Erythrogene: a database for in-depth analysis of the extensive variation in 36 blood group systems in the 1000 Genomes Project

Abstract

Blood group genotyping has recently developed into a clinical tool to improve compatibility of blood transfusions and management of pregnancies. Next-generation sequencing (NGS) is rapidly moving toward routine practice for patient and donor typing and has the potential to remedy some of the limitations of currently used platforms. However, a large-scale investigation into the blood group genotypes obtained by NGS in a multiethnic cohort is lacking. The 1000 Genomes Project provides information on genome variation among 2504 individuals representing 26 populations worldwide. We extracted their NGS data for all 36 blood group systems to a custom-designed database. In total, 210 412 alleles from 43 blood group-related genes were imported and curated. Matching algorithms were developed to compare them to blood group variants identified to date. Of the 1241 non-synonymous variants identified in the coding regions, 241 are known blood group polymorphisms. Interestingly, 357 of the remaining 1000 variants are predicted to occur on extracellular portions of 31 different blood group-carrying proteins and some may represent undiscovered antigens.
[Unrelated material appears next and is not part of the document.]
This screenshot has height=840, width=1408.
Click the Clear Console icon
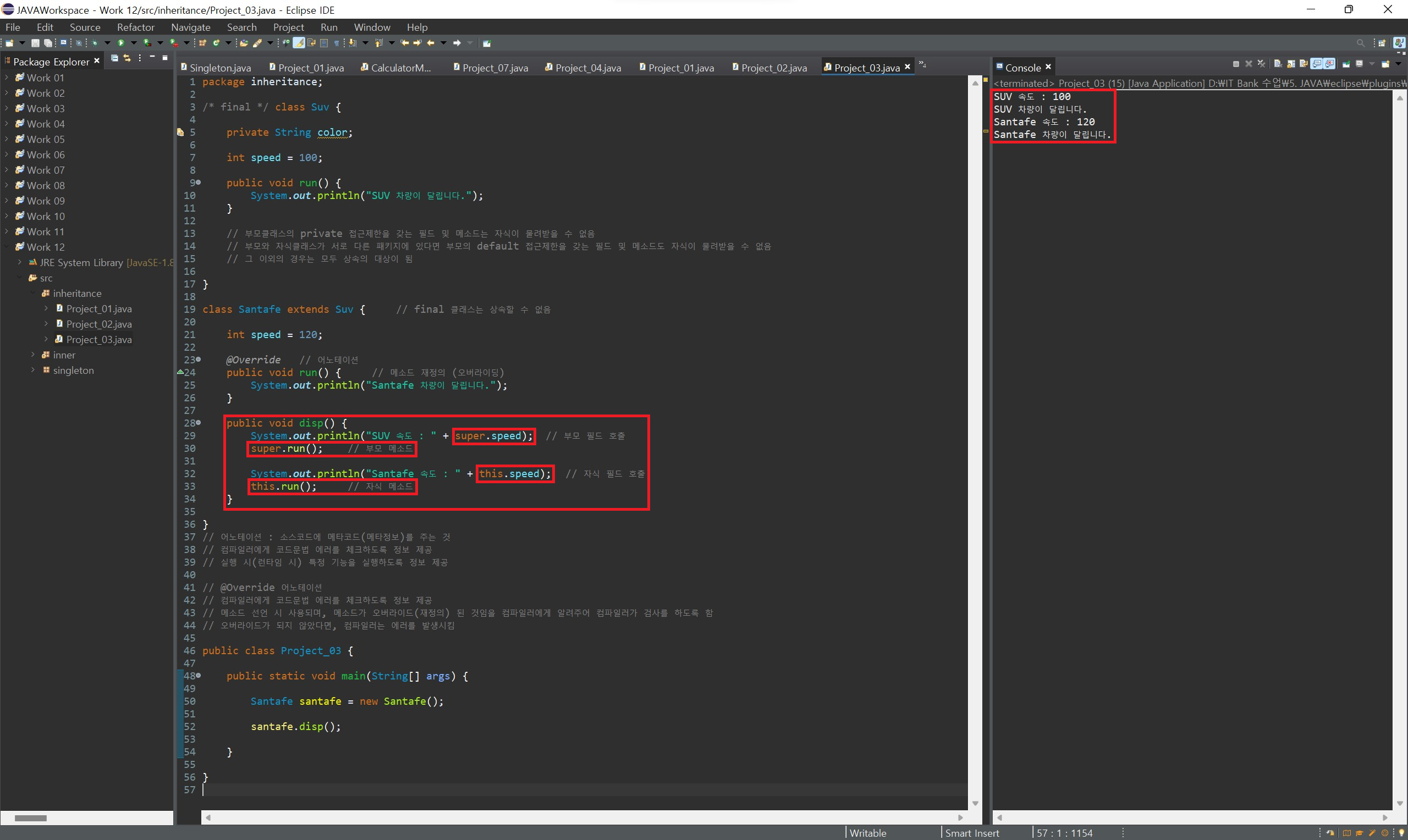pyautogui.click(x=1278, y=64)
Of the alleles analyzed, 1504 were not previously described. The ABO/GBGT1/FUT2/FUT3 and GYPB/GYPC genes showed the highest degree of variation per kilobase coding sequence, and ACKR1 variants had the most skewed distribution across 5 continental superpopulations in the dataset. Results were exported to an online search engine, www.erythrogene.com, which presents data according to the allele nomenclature developed for clinical reporting by the International Society of Blood Transfusion. The established database deepens our knowledge on blood group polymorphism globally and provides a long-sought platform for future research.

Graphical abstract

Figure 1.

Graphic working model of the project. To create a database of blood group gene alleles, we imported data from the 1000G project, reference data sources, and LRG into a SQL database. Data were curated carefully with several automated and manual validating procedures. This process also discovered previously undetected errors in the reference data. A matching procedure integrated the data sources, allowing for a searchable interface to the database. The database is available via a Web interface, Erythrogene. dbRBC, Blood Group Antigen Mutation Database; GRCh37, Genome Reference Consortium human genome build 37; ISBT, International Society of Blood Transfusion; LRG, Locus Reference Genomic.

Figure 2.

Processing of variants. An overview of the processing of variants after they have been imported into the database. Firstly, variants found in multiallelic sites (n = 312) were split up and treated as separate individual variants. A multiallelic site is a specific locus in the genome with ≥2 alternate sequences observed in addition to the reference sequence. Secondly, all variants were remapped from the GRCh37 assembly to their corresponding LRG reference. Discrepancies between these references were found at 101 variant locations, so to handle the transition to the LRG reference correctly, additional variants were generated to reflect these differences. Thirdly, accurate descriptions according to HGVS nomenclature were generated at the DNA level. All variants were then classified according to terms defined by Sequence Ontology v2.5 and alleles generated. 1000 Genomes, 1000 Genomes Project; GRCh37, Genome Reference Consortium human genome build 37; HGVS, Human Genome Variation Society; LRG, Locus Reference Genomic. The Sequence Ontology set of terms and relationships are used to describe features and attributes of biological sequences.

Figure 3.

Matching of 1000 Genomes data with reference alleles. (A-C) Matching 1000G data with reference allele data for 43 blood group genes. (A) Total number of alleles and (B) unique alleles in the 1000G that were successfully matched or not matched to the entries in any of the reference data. A majority of all alleles but only a minor proportion of the unique alleles were matched, suggesting that common alleles were successfully matched while rare alleles were not. (C) Total number of nonsynonymous CDS variants that were found in the reference data. Only a minor proportion of the variants were listed in the reference data. (D-E) Number of alleles and variants in the reference allele data that could be matched to 1000G data. (D) Total number of alleles in the reference data that could be matched or not matched to 1000G data. Not matchable alleles are alleles that contain unmatchable variants. (E) Total number of alleles in the reference data that could be matched or not matched to 1000G data. Not matchable variants are rearrangements, hybrid alleles, and indistinctly defined variants.